(前回はこちら 。)
なかなかイメージがわきにくい話だと思ったんですが、
おもいのほか、たくさんの方からコメントをいただきました。
ありがとうございます。
少し、思いついたことがあったので、
記事にしてみます。
「物の意味が分からなくなってくる=意味記憶を失う」
ということを書きましたが、認知症のお年寄りが
意味記憶を失う、ということは、
0歳児が初めて太鼓と出会うときのような状態である、
つまり、それが何者なのか、ということが分からない状態
である、と思います。
ただ、0歳児は全く知らない、認知症のお年寄りは喪失している
という違いはありますが。
しかし、0歳児は認知症のお年寄りのように
混乱や不安な気持ちを行動に表すことは
ありません。
その違いは何か、ということを考えました。
だって、物の意味が全く分からないのは、
0歳児だって認知症のお年寄りだって同じなのだから。
では、どこが違うのか。
ひとつは、先ほど書いたように、
認知症のお年寄りは喪失している、ということ。
もうひとつが、キモです。
おそらく「安心感」なのではないかと。
そう思ったのです。
0歳児には、安心感を与えてくれる
母親がいます。
母親でなくても、父親でも、
祖父母でもいいでしょう。
とにかく、自分のことを愛してくれている
他者がいる。頼れる人がそばにいる。
そのおかげで、0歳児は
不安を持つことなく過ごすことができるのではないか、
と思ったのです。
だって、0歳児がひとりぼっちにされたら、
たちまち泣き出して、取り乱してしまいますからね。
この行動は、不安の表れだと思うんです。
どうですか、この仮説?
「うん、うん。
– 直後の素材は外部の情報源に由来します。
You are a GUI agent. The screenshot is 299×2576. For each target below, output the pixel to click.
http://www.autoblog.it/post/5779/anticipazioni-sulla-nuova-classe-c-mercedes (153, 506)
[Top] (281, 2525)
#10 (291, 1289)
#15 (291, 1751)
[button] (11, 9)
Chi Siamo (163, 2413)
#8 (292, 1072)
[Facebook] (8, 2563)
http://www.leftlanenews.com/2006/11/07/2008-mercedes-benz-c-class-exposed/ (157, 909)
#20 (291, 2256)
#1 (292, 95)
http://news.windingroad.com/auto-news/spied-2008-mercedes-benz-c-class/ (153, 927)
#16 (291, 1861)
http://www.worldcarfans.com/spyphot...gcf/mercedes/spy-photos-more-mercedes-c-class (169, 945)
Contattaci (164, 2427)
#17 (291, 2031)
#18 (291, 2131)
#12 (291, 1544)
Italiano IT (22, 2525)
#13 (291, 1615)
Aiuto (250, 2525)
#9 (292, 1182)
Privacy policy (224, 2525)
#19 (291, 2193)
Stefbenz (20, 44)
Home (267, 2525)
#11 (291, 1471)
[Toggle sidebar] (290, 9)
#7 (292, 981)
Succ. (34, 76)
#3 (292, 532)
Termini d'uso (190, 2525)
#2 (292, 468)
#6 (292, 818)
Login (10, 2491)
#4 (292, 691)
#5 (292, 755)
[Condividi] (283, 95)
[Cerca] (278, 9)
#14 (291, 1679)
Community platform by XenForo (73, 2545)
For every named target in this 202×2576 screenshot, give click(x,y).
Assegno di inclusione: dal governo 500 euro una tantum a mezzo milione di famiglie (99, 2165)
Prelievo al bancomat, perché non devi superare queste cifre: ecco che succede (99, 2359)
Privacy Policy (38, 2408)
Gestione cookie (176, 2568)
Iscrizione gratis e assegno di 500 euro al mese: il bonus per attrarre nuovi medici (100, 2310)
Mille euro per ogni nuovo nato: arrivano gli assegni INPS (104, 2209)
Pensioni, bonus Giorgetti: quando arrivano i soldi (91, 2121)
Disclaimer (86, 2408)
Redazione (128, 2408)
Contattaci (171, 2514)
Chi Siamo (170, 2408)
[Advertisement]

」って、なりました?
なった人、クリックを(笑)
ありがとうございますm(_ _ )m
ということは、認知症の人に不安を持たせないためには、
「まるで母親のような愛情」が必要になってきますね。
それが、認知症のご本人に伝わればいい、ということになりますね。
さて、みなさんは(私を含めて)そんなことができるでしょうか。
あとは、それを頑張っていくしかないですね。
こういう話を聞いたことがあります。
脳卒中のリハビリで、一番改善効果があったのは何か、
という研究で、一番効果があったのは、
「リハビリをしたあとに褒める」ということだったんです。
断っておきますと、脳細胞は一度死滅すると元に戻らない、
というのが今までの定説でしたが、
最近の研究では、障害されていない部位が
障害された部位を補って、
かなり回復することが示されています。
「脳の可塑性」と呼びます。
(言葉の意味はこちら を。)
このことが、認知症にも当てはめられるか!?
大げさなことを言えませんが、可能性が全くなくもない。
「人は褒めて伸ばせ。」とは子育てなどでもよく聞きますが、
人間は、認められると成長できる。
そういうことを信じていきませんか。
褒める、安心感を与える。
そういう”快”の感情を持ってもらうことによって、
「認知症が治る」とまではいかなくても
行動障害が少しでも収まって
平穏な生活を送れる可能性が生まれる、かも。
そう信じてやってみませんか。
ポイントは「無償の愛」かな?
なかなか難しいことなんですが…。